======== Excerpted data ========

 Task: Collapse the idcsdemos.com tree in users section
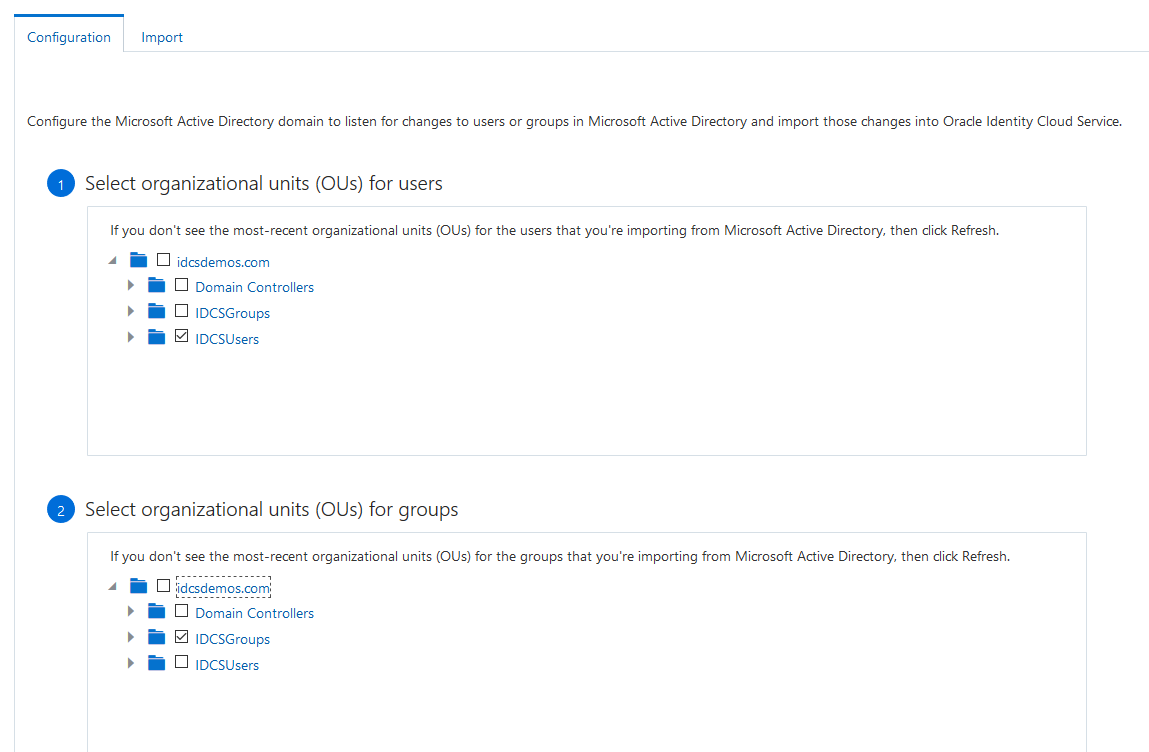pyautogui.click(x=112, y=261)
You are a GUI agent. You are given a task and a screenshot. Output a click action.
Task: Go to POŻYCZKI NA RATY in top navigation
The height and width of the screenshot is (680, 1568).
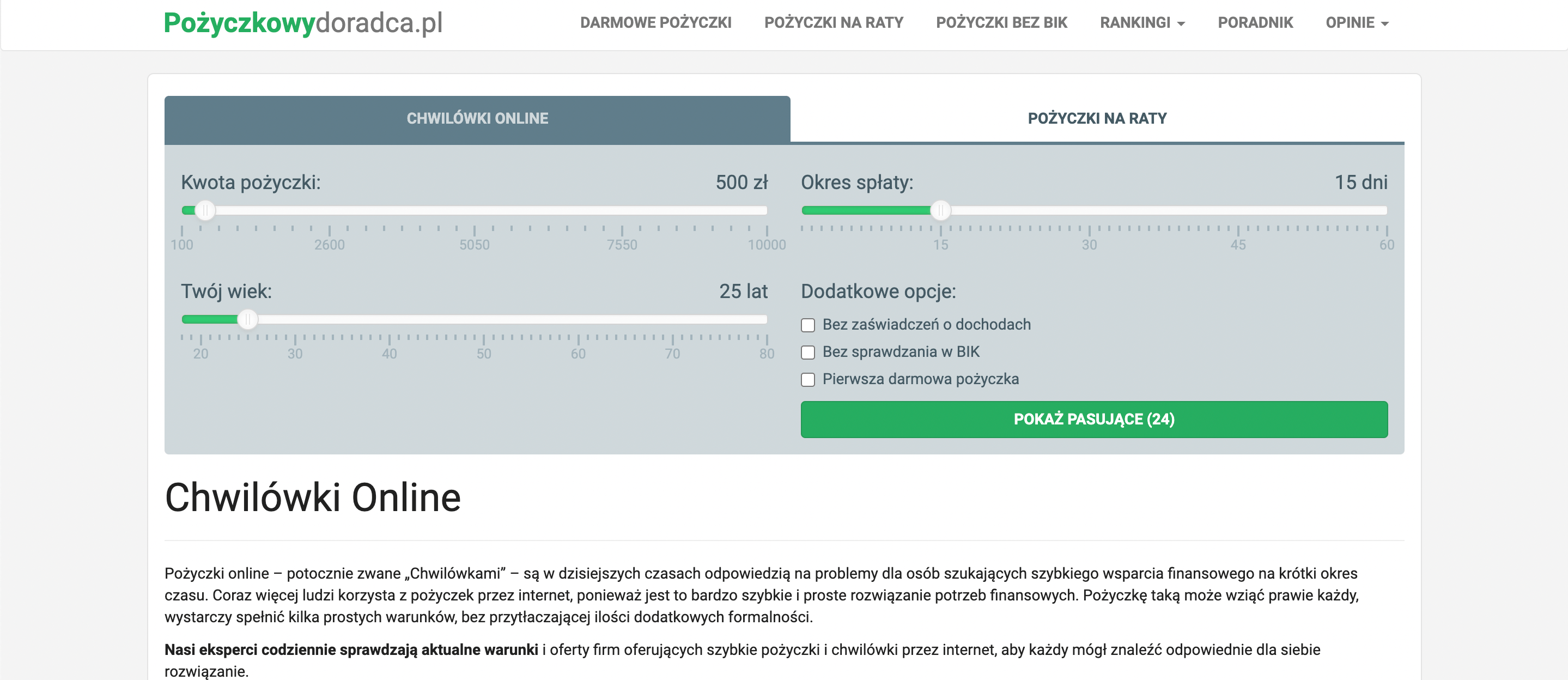tap(833, 22)
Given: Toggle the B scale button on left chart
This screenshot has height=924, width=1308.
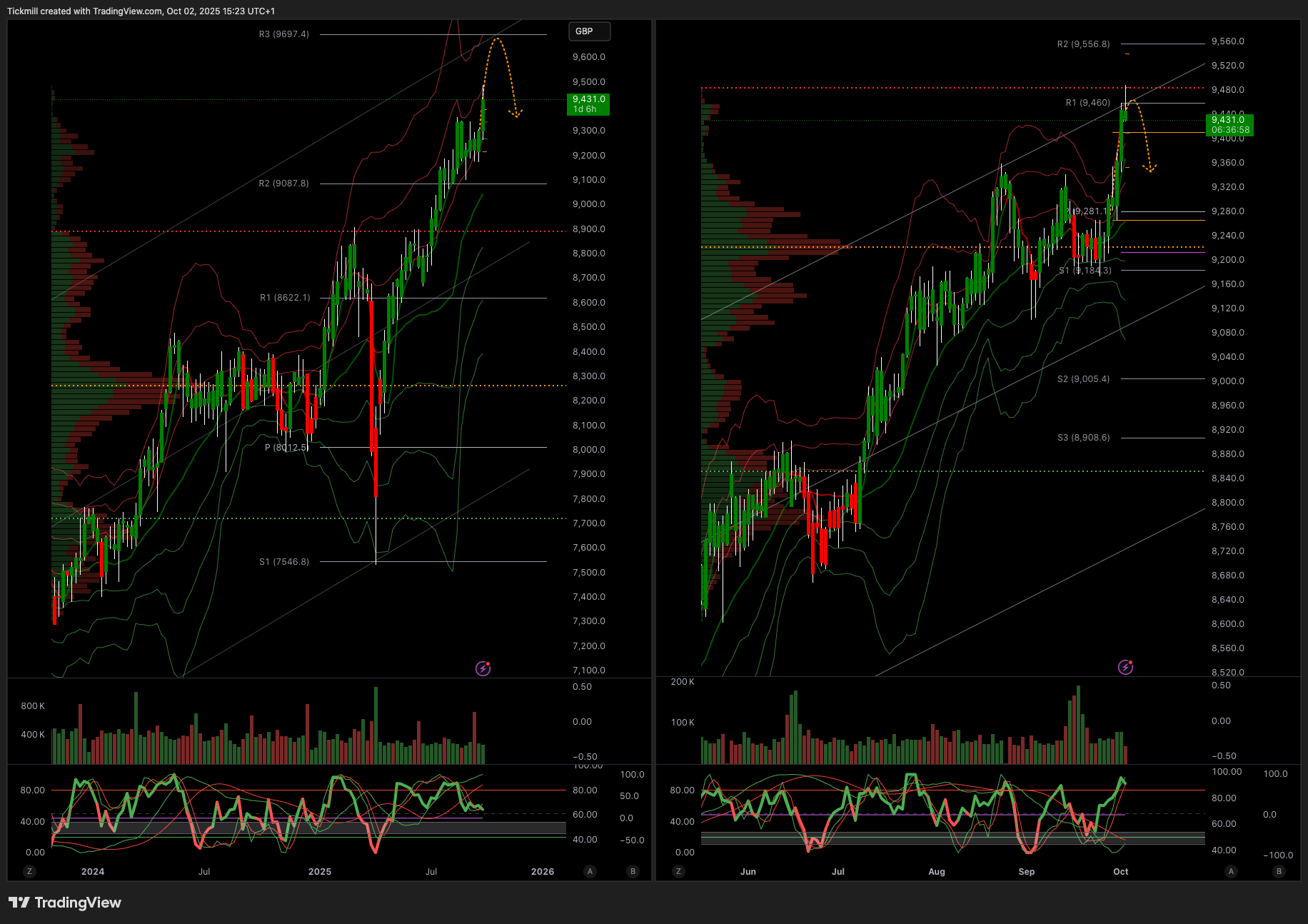Looking at the screenshot, I should point(633,871).
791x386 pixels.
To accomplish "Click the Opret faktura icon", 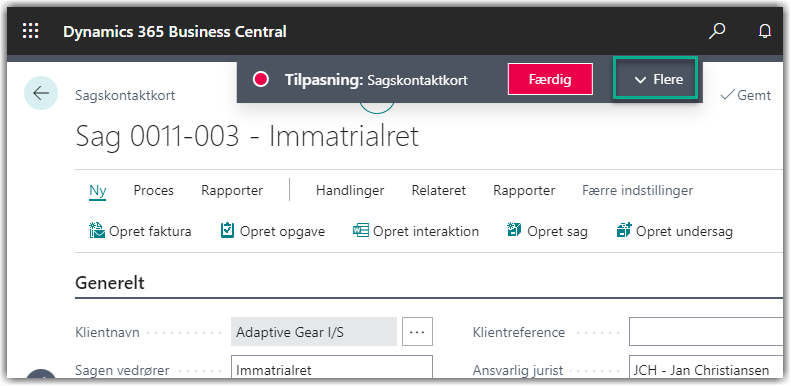I will [x=97, y=231].
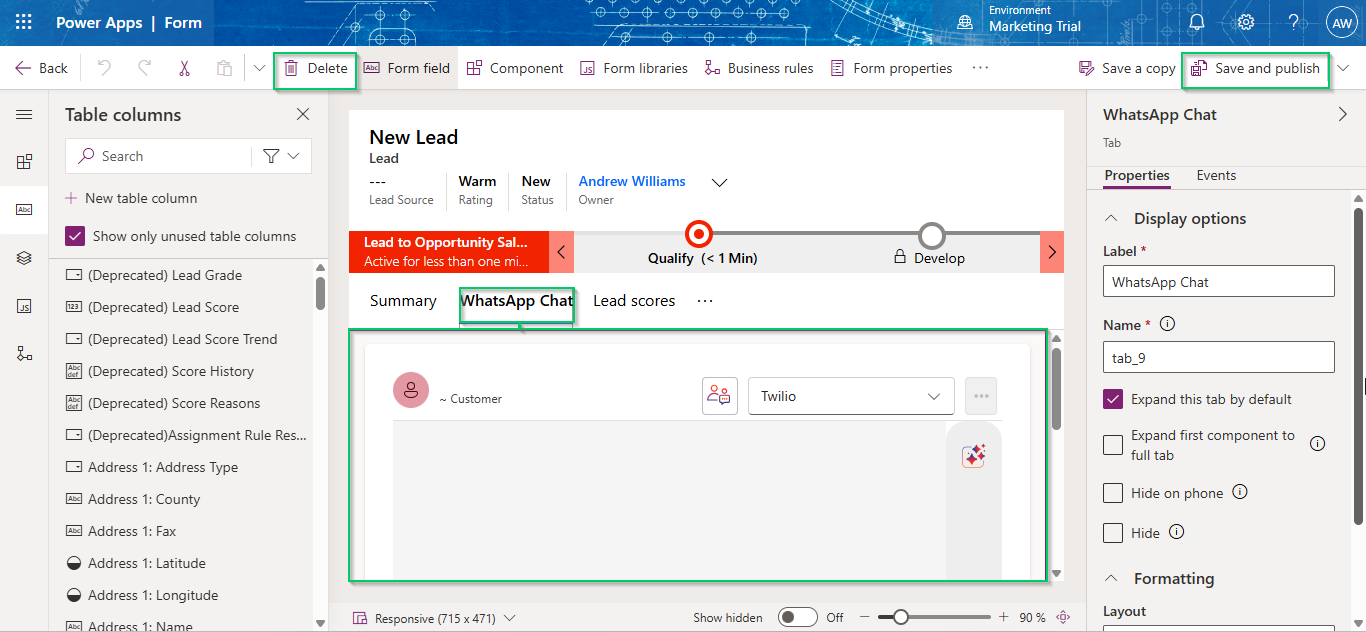Image resolution: width=1366 pixels, height=632 pixels.
Task: Click the fit-to-width icon beside zoom percent
Action: [x=1063, y=617]
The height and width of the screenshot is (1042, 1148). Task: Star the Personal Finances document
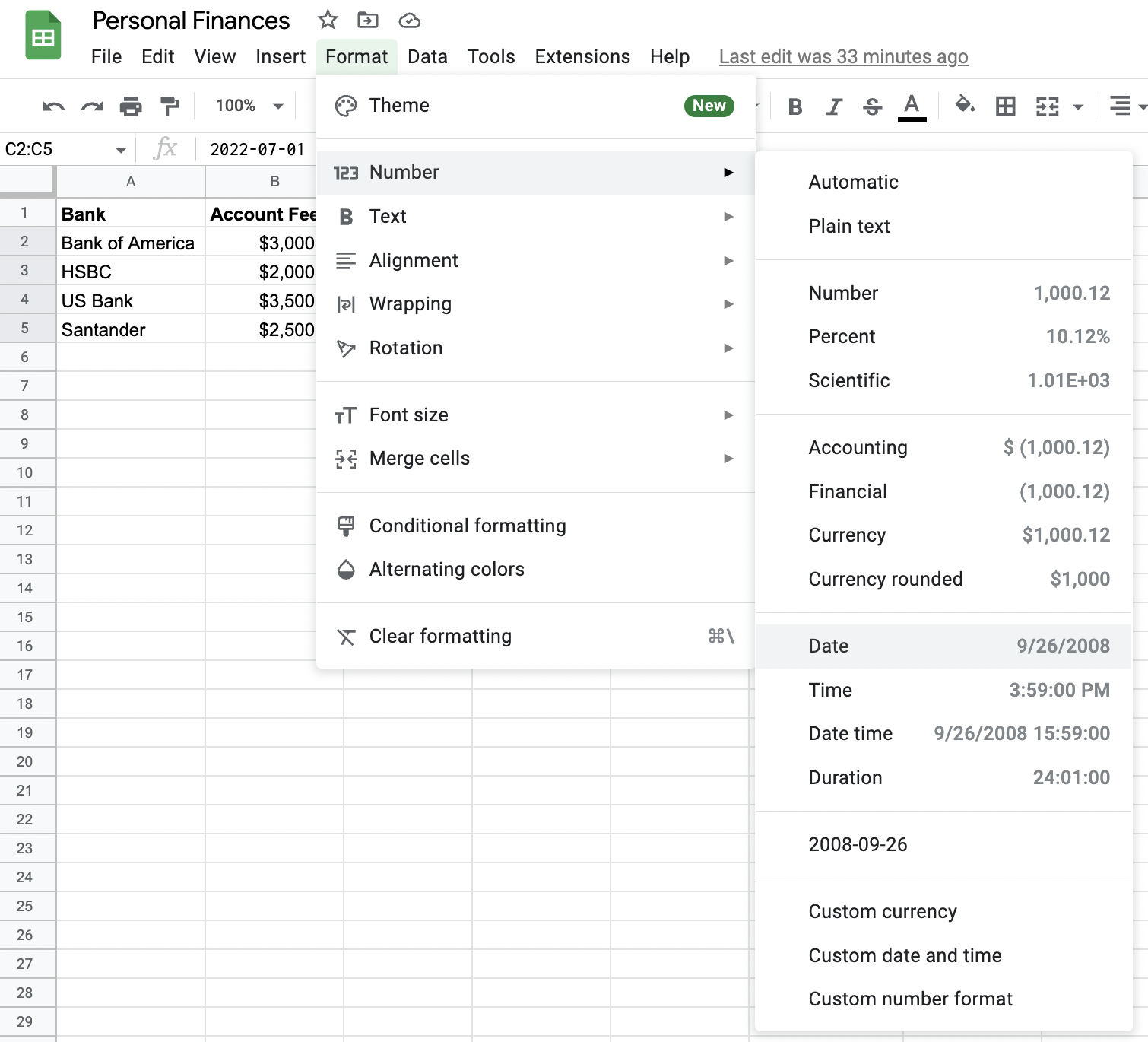coord(328,20)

========

What is needed here is an exact copy of the lines from the line containing "The height and width of the screenshot is (1042, 1148)." through the end of the records, with every picture left out.

The height and width of the screenshot is (1042, 1148). Task: Star the Personal Finances document
coord(328,20)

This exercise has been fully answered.